Ефремов втолкнул в гостиную сержанта. Ноги пленника подгибались, сползали штаны, оставшиеся без ремня.

«А что я сделаю? – красноречиво говорил взгляд молодого лейтенанта. – Не буду я ему штаны подтягивать».

Ряженый сержант отрешенно смотрел в пространство. Белоконь поднял на него глаза и быстро опустил. Бледность расползлась по обрюзгшей физиономии.

– Знаете этого человека, гражданин Белоконь?

Директор автотранспортного треста покачал головой.

– Не знаю и знать не хочу. Кто это?

– Как кто? Это ваш связной. К сожалению, выжил только он. Других живых персонажей мы предъявить вам не можем. Вы же этого гражданина сегодня ждали?

– Я его не знаю.

– Прекрасно вас понимаю. Чем меньше знаешь, тем дольше живешь. Но это не ваш случай, Василий Тарасович. Перед вами гражданин Спиридонов, недавний выпускник Локотской разведывательно-диверсионной школы. Вы не можете об этом не знать, поскольку обучались в той же школе, невзирая на вашу, скажем так, не спортивную комплекцию. Переброска третьего дня прошла с изъяном. Парашютистов заметил патруль НКВД, уничтожил нескольких, в том числе, как считалось, и гражданина Спиридонова. Люди видели, как он утонул в реке.

– Воскрес на третий день? – спросил лейтенант Ефремов. – Мне это что-то напоминает.

– Товарищ лейтенант, в этих случаях нет ничего общего. Ладно, оставим доверительные беседы для более приспособленных мест. Готовьте задержанных к перевозке, товарищи сотрудники. Начальство уже заждалось.

Отдел контрразведки корпуса располагался в старом клубе, по соседству с горкомом партии и городским советом народных депутатов. Никакой таблички на двери не имелось. Сама она находилась на задах дворовой территории, украшенной только часовыми и автомобилем «ГАЗ‑4» с пулеметом в кузове. Учреждение работало круглосуточно.

– Ты сущий буревестник, майор, – с толикой недовольства встретил подчиненного полковник Ломакин. – Всегда являешься перед крупными неприятностями.

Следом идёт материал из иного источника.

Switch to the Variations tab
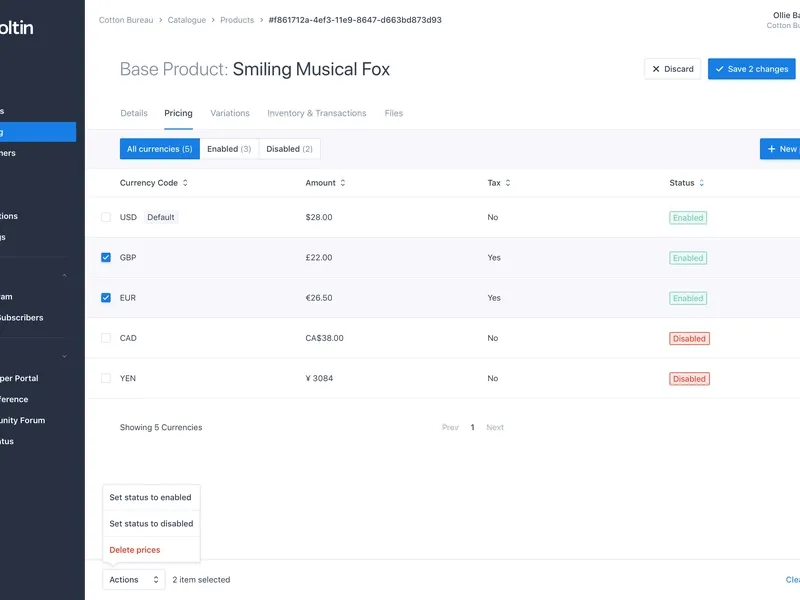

– Что-то не так, товарищ полковник? Дело сдвинулось с мертвой точки. Вчера мы взяли агента Лилию. Задержание прошло чисто, никто не пострадал. Заместитель председателя горсовета Шнырев свою вину признал и сдал с потрохами соучастников. Начинаем разработку, которая обязательно принесет плоды. Сегодня ночью арестован агент Гром. Он тоже не будет запираться. Улики полностью изобличают его. В интересующем нас месте была устроена засада. Попалась еще одна птица, некий Спиридонов Николай Николаевич, шедший на связь с Громом. Злоумышленники рядились под патруль, что позволило им беспрепятственно пройти весь город. Двое при захвате были ликвидированы, поскольку не представляли интереса. Очная ставка Белоконя со Спиридоновым уже дала результаты. Через несколько часов оба так разговорятся, что от зубов отскакивать будет. Вагнера мы пока не трогаем, ведем за ним плотное наблюдение, ожидаем появления новых лиц. Убежден, проблем при задержании не будет. Что-то не так, товарищ полковник? Вы как-то странно на меня смотрите.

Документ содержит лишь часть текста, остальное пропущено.